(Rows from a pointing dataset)
==========

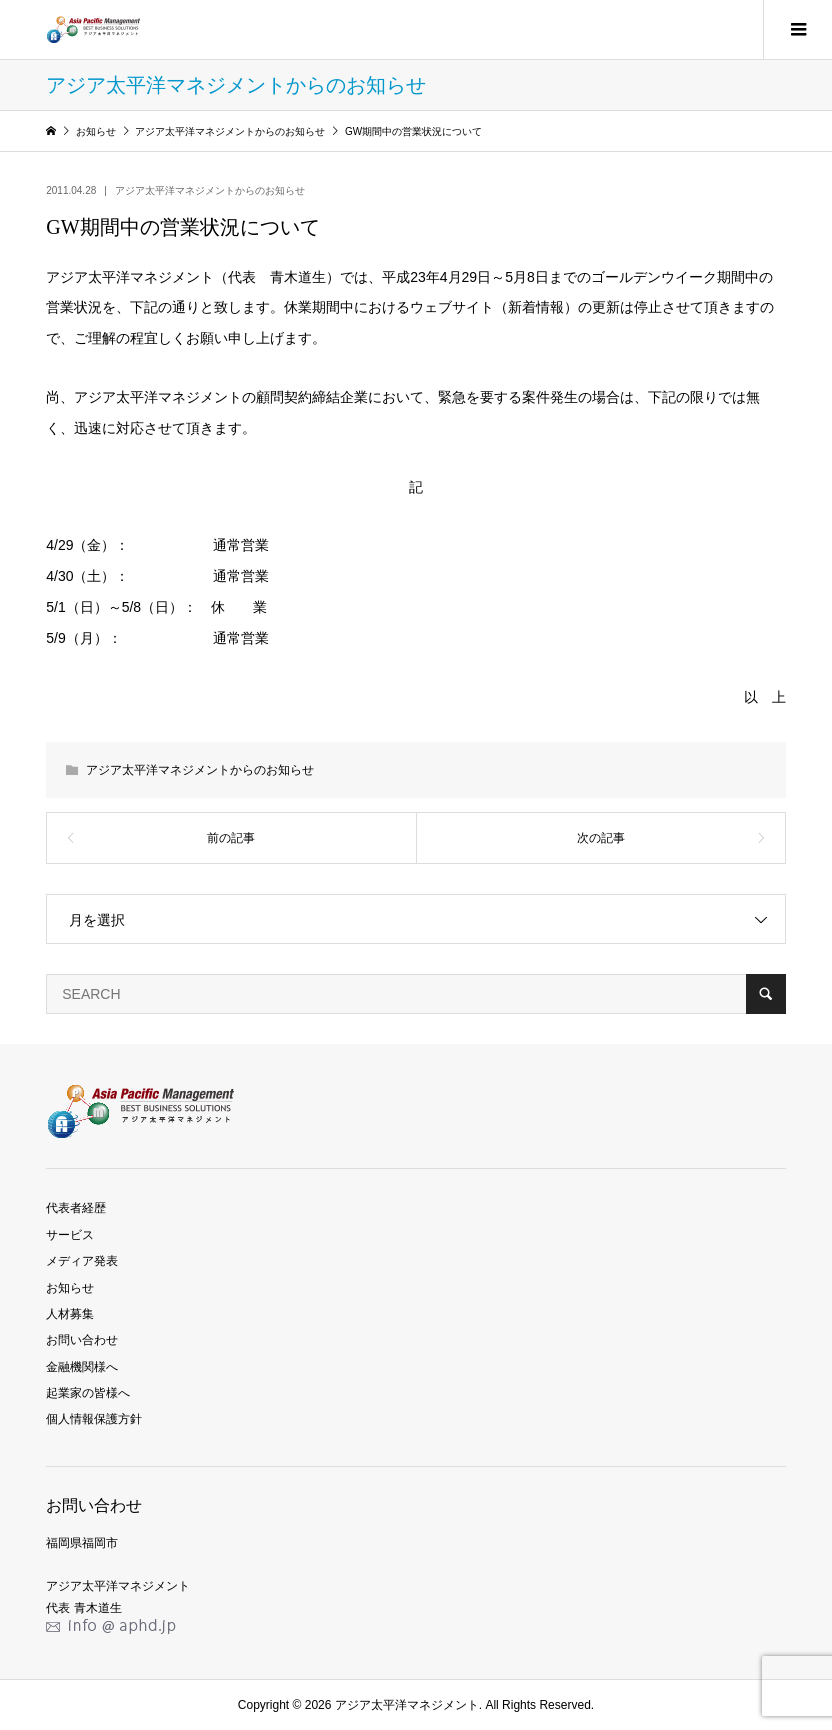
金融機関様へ (82, 1367)
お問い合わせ (82, 1340)
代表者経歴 (76, 1208)
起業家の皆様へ (88, 1393)
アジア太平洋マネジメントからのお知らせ (210, 190)
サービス (70, 1235)
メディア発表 (82, 1261)
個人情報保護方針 (94, 1419)
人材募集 (70, 1314)
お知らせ (70, 1288)
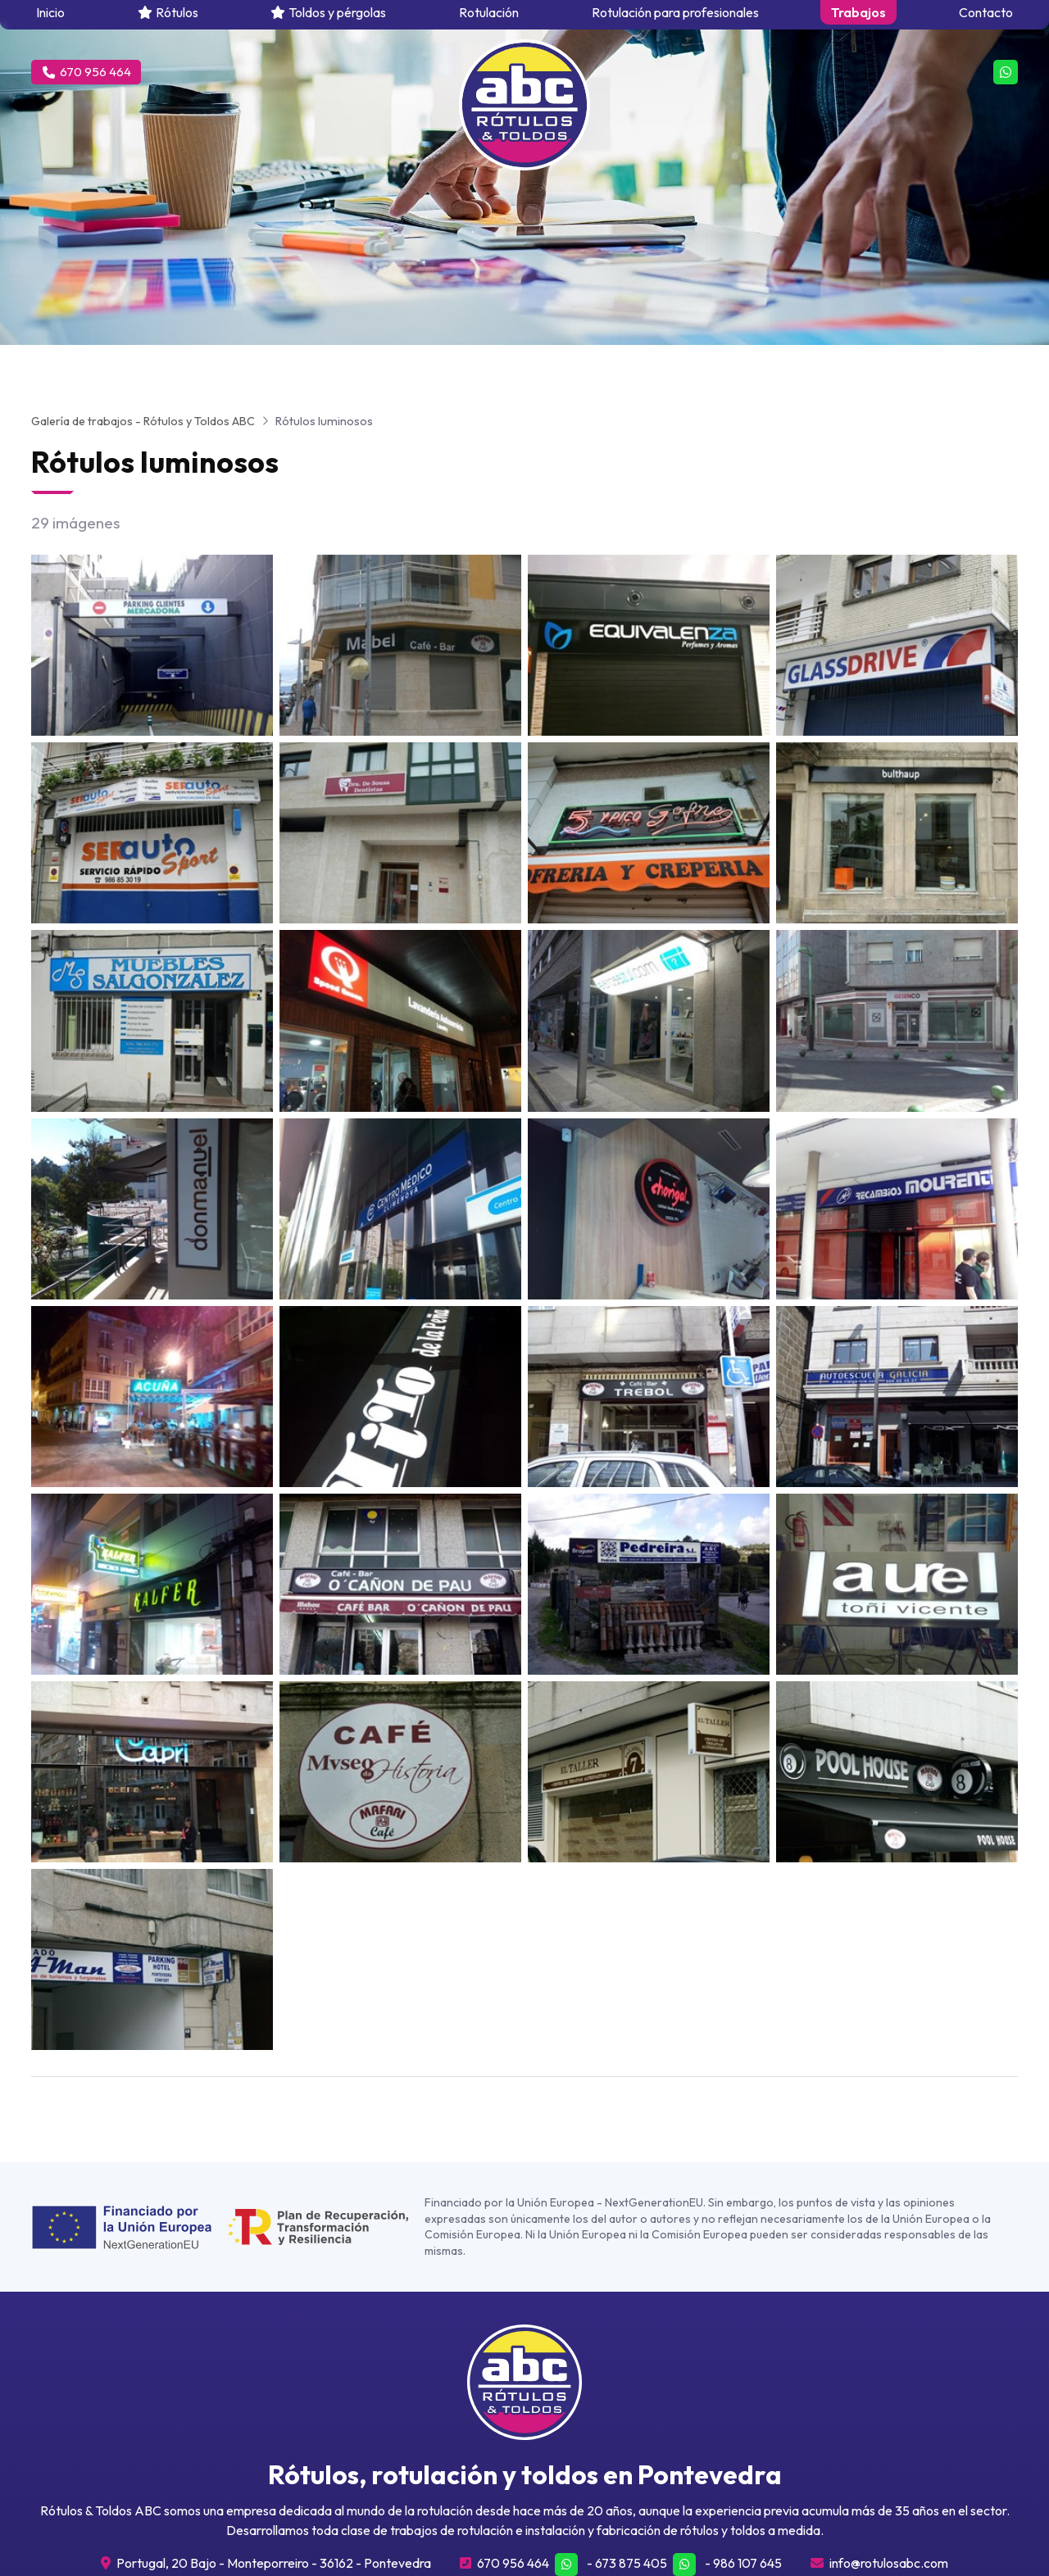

==========

* _What you have to do_: Arrange everything from the row containing "代表者経歴 (76, 1208)" down to the end of the rows as a two-column CSV with the columns request and point. Put each row's text and its answer in their own quoted fields, replace any line breaks with spaces, and omit the pictures.

* _The output_:
request,point
"代表者経歴","(76, 1208)"
"起業家の皆様へ","(88, 1393)"
"アジア太平洋マネジメントからのお知らせ","(210, 190)"
"サービス","(70, 1235)"
"メディア発表","(82, 1261)"
"個人情報保護方針","(94, 1419)"
"人材募集","(70, 1314)"
"お知らせ","(70, 1288)"